Sebagaimana sesuatu yang baru maka niscaya juga KUHP baru ini pun menuai pro dan kontra. Bisa saja di balik pro dan kontra itu ada nuansa subyektivitas atau obyektivitas, namun haruslah tetap dianggap wajar, sebab sebuah pendapat pasti memiliki muatan kepentingan si pemilik pendapat tersebut, baik langsung atau tak langsung. Sekarang mari kita tengok beberapa pasal dari KUHP baru yang paling banyak menuai pro dan kontra itu. 

Pasal 18 sampai Pasal 20 KUHP baru adalah pasal-pasal yang dikritisi oleh para  politisi dan aktivis. Ada jeratan hukum yang menanti di ujung pasal yang dianggap sebagai pasal karet ini. Bagi sebahagian politisi kehadiran pasal-pasal itu dianggap sebagai sebuah kemunduran, dimana bentuk negara Indonesia yang demokrasi seperti sedang digeser ke arah monarki. Indonesia bagaikan dikembalikan ke masa lalu, dimana pemujaan terhadap raja dan ratu dianggap mutlak dan KUHP baru memiliki potensi merubah pengertian  raja dan ratu itu menjadi Presiden dan Wakil Presiden. 

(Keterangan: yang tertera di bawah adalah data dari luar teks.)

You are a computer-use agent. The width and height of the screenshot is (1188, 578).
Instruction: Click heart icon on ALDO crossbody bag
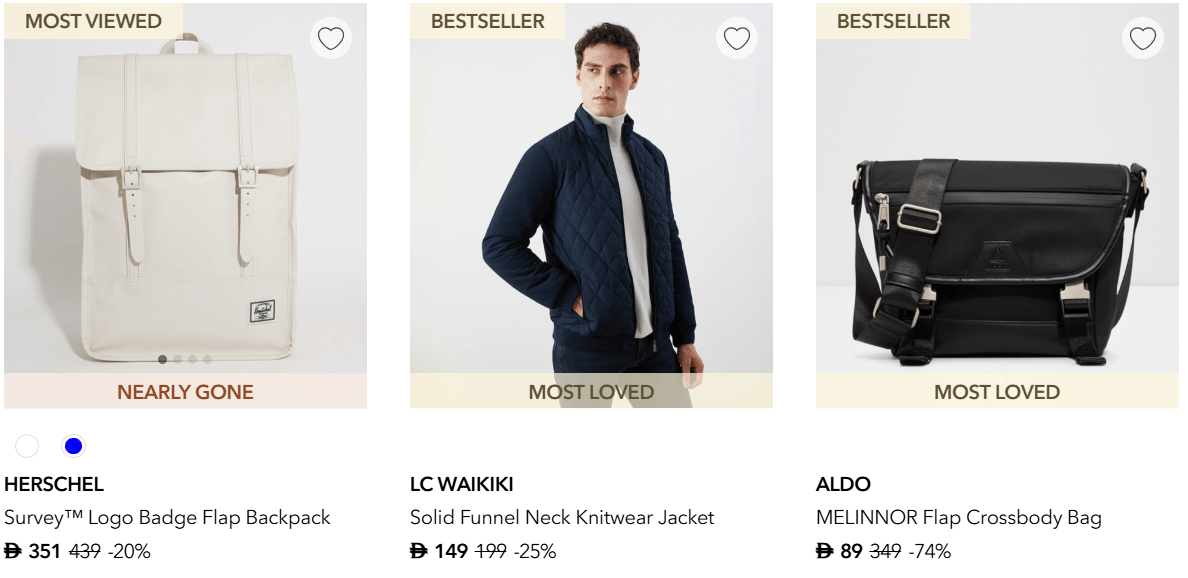(1142, 39)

Sementara itu bagi kalangan aktivis, pasal-pasal baru yang mengatur soal demonstrasi dianggap juga sebagai sebuah kemunduran dari reformasi, sebab ada bagian yang “mengancam” kebebasan menyatakan pendapat di jalanan. Ada aturan yang amat sangat ketat yang mengkerdilkan arti kebebasan itu sendiri. Meskipun DPR menyatakan hal itu tak benar, sebab kebebasan menyatakan pendapat di ruang publik tetap bisa berlangsung selama meminta ijin dari pihak keamanan. 

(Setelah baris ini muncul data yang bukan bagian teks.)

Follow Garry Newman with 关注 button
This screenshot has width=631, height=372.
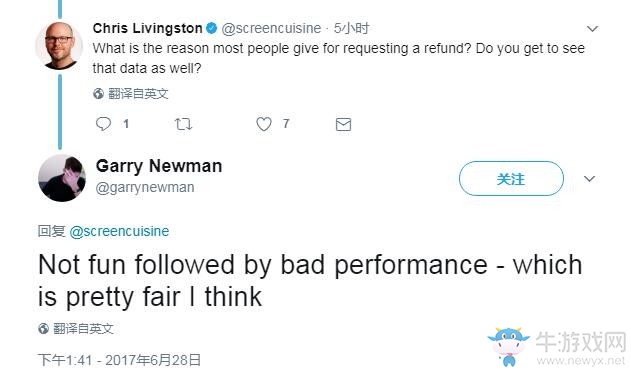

Pasal lain yang juga mendapat kritik secara unik adalah pasal yang membahas soal LGBT dan kumpul kebo. Aktivis LGBT menyoroti beberapa di KUHP baru sebagai terlalu ikut campur mengatur masalah ranjang atau kehidupan sex mereka. Menurut mereka, seharusnya negara tidak perlu bertindak sejauh itu. Mereka melihat ada sikap yang diskriminatif terhadap kaum LGBT. Persoalan makin meruncing manakala KUHP baru juga menjerat perilaku sex bebas atau tanpa pernikahan (kumpul kebo). Bahkan Duta Besar AS di Indonesia bisa sampai pada satu kesimpulan bahwa pasal-pasal yang melarang kehidupan sex tanpa nikah dapat menyebabkan turunnya minat investasi asing di Indonesia oleh karena dianggap terlalu ketat dan membuat tak nyaman warga negara asing yang datang ke Indonesia. Apakah kedua pendapat diatas itu benar adanya?

KUHP baru tentu saja tidak memiliki pretensi untuk mengatur kehidupan ranjang atau sex setiap warga negara. Semua itu tetap berada di wilayah personal. Yang dijaga oleh KUHP baru adalah hal-hal yang bersifat etika dan moral, terutama menyangkut nilai-nilai agama. KUHP baru – dalam konteks lebih luas adalah negara – memiliki kewajiban itu, sepanjang Pancasila masih memiliki sila ke-1, yaitu Ketuhanan Yang Maha Esa. Indonesia memang bukan negara agama, namun negara punya kewajiban untuk ikut menjaga moralitas warga negaranya untuk tidak keluar dari nilai-nilai agama. Menafikan nilai agama di dalam kehidupan berbangsa dan bernegara adalah bisa dianggap sebagai pengkhianatan terhadap Pancasila. 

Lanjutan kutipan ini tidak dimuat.